*** Opening Provided material ***

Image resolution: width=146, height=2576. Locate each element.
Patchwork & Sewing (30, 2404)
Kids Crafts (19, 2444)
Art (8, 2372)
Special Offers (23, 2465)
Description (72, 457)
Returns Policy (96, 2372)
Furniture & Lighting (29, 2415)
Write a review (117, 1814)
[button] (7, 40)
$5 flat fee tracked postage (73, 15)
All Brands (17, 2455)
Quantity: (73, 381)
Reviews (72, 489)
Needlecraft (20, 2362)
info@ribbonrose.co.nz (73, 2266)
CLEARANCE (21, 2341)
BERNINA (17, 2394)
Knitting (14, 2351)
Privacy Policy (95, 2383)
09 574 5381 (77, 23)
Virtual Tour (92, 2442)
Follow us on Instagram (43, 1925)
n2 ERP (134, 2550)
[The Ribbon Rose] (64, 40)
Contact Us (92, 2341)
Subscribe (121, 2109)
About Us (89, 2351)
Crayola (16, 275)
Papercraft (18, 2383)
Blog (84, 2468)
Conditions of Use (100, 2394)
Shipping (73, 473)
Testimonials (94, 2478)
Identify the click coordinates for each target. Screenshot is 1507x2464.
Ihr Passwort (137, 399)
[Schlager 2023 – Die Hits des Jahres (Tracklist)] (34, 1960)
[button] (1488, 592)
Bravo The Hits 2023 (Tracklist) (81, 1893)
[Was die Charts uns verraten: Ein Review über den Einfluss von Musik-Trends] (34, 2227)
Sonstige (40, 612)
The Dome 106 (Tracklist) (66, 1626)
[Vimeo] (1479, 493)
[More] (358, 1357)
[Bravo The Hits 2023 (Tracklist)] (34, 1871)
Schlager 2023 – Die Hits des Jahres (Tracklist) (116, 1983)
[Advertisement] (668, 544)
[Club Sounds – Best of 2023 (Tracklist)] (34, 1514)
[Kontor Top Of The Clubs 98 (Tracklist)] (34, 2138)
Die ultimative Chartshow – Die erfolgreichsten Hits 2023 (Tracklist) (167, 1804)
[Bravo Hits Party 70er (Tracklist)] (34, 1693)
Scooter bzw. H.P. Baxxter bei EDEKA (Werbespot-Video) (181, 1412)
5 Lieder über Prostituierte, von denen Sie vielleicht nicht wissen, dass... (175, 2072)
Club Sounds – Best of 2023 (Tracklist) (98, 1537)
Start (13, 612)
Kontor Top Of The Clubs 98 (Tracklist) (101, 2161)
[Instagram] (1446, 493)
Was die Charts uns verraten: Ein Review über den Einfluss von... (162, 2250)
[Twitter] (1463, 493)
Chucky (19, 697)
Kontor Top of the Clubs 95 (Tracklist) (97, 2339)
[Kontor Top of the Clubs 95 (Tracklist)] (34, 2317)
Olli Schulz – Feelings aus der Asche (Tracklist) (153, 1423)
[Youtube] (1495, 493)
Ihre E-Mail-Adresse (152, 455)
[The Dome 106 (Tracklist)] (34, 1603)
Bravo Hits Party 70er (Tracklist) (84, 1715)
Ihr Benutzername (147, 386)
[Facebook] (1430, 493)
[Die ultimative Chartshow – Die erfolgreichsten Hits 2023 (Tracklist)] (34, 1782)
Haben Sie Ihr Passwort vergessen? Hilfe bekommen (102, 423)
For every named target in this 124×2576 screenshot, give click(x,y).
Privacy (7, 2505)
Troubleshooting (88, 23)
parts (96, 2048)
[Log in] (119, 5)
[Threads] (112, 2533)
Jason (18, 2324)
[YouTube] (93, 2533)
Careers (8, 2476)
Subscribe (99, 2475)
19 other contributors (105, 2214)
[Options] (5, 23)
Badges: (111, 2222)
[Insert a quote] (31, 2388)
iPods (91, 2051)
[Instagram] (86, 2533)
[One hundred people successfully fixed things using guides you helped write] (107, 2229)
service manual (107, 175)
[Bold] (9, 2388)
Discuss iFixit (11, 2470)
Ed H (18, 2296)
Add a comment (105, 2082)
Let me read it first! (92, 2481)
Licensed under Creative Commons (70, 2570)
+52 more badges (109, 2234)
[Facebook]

*** Closing Provided material ***

- About this exercise
Each line of the data above must be restated word for word.

- Completed task
Image resolution: width=146, height=2576. Locate each element.
Patchwork & Sewing (30, 2404)
Kids Crafts (19, 2444)
Art (8, 2372)
Special Offers (23, 2465)
Description (72, 457)
Returns Policy (96, 2372)
Furniture & Lighting (29, 2415)
Write a review (117, 1814)
[button] (7, 40)
$5 flat fee tracked postage (73, 15)
All Brands (17, 2455)
Quantity: (73, 381)
Reviews (72, 489)
Needlecraft (20, 2362)
info@ribbonrose.co.nz (73, 2266)
CLEARANCE (21, 2341)
BERNINA (17, 2394)
Knitting (14, 2351)
Privacy Policy (95, 2383)
09 574 5381 (77, 23)
Virtual Tour (92, 2442)
Follow us on Instagram (43, 1925)
n2 ERP (134, 2550)
[The Ribbon Rose] (64, 40)
Contact Us (92, 2341)
Subscribe (121, 2109)
About Us (89, 2351)
Crayola (16, 275)
Papercraft (18, 2383)
Blog (84, 2468)
Conditions of Use (100, 2394)
Shipping (73, 473)
Testimonials (94, 2478)
Identify the click coordinates for each target. Screenshot is 1507x2464.
Ihr Passwort (137, 399)
[Schlager 2023 – Die Hits des Jahres (Tracklist)] (34, 1960)
[button] (1488, 592)
Bravo The Hits 2023 (Tracklist) (81, 1893)
[Was die Charts uns verraten: Ein Review über den Einfluss von Musik-Trends] (34, 2227)
Sonstige (40, 612)
The Dome 106 (Tracklist) (66, 1626)
[Vimeo] (1479, 493)
[More] (358, 1357)
[Bravo The Hits 2023 (Tracklist)] (34, 1871)
Schlager 2023 – Die Hits des Jahres (Tracklist) (116, 1983)
[Advertisement] (668, 544)
[Club Sounds – Best of 2023 (Tracklist)] (34, 1514)
[Kontor Top Of The Clubs 98 (Tracklist)] (34, 2138)
Die ultimative Chartshow – Die erfolgreichsten Hits 2023 (Tracklist) (167, 1804)
[Bravo Hits Party 70er (Tracklist)] (34, 1693)
Scooter bzw. H.P. Baxxter bei EDEKA (Werbespot-Video) (181, 1412)
5 Lieder über Prostituierte, von denen Sie vielleicht nicht wissen, dass... (175, 2072)
Club Sounds – Best of 2023 (Tracklist) (98, 1537)
Start (13, 612)
Kontor Top Of The Clubs 98 (Tracklist) (101, 2161)
[Instagram] (1446, 493)
Was die Charts uns verraten: Ein Review über den Einfluss von... (162, 2250)
[Twitter] (1463, 493)
Chucky (19, 697)
Kontor Top of the Clubs 95 (Tracklist) (97, 2339)
[Kontor Top of the Clubs 95 (Tracklist)] (34, 2317)
Olli Schulz – Feelings aus der Asche (Tracklist) (153, 1423)
[Youtube] (1495, 493)
Ihre E-Mail-Adresse (152, 455)
[The Dome 106 (Tracklist)] (34, 1603)
Bravo Hits Party 70er (Tracklist) (84, 1715)
Ihr Benutzername (147, 386)
[Facebook] (1430, 493)
[Die ultimative Chartshow – Die erfolgreichsten Hits 2023 (Tracklist)] (34, 1782)
Haben Sie Ihr Passwort vergessen? Hilfe bekommen (102, 423)
For every named target in this 124×2576 screenshot, give click(x,y).
Privacy (7, 2505)
Troubleshooting (88, 23)
parts (96, 2048)
[Log in] (119, 5)
[Threads] (112, 2533)
Jason (18, 2324)
[YouTube] (93, 2533)
Careers (8, 2476)
Subscribe (99, 2475)
19 other contributors (105, 2214)
[Options] (5, 23)
Badges: (111, 2222)
[Insert a quote] (31, 2388)
iPods (91, 2051)
[Instagram] (86, 2533)
[One hundred people successfully fixed things using guides you helped write] (107, 2229)
service manual (107, 175)
[Bold] (9, 2388)
Discuss iFixit (11, 2470)
Ed H (18, 2296)
Add a comment (105, 2082)
Let me read it first! (92, 2481)
Licensed under Creative Commons (70, 2570)
+52 more badges (109, 2234)
[Facebook]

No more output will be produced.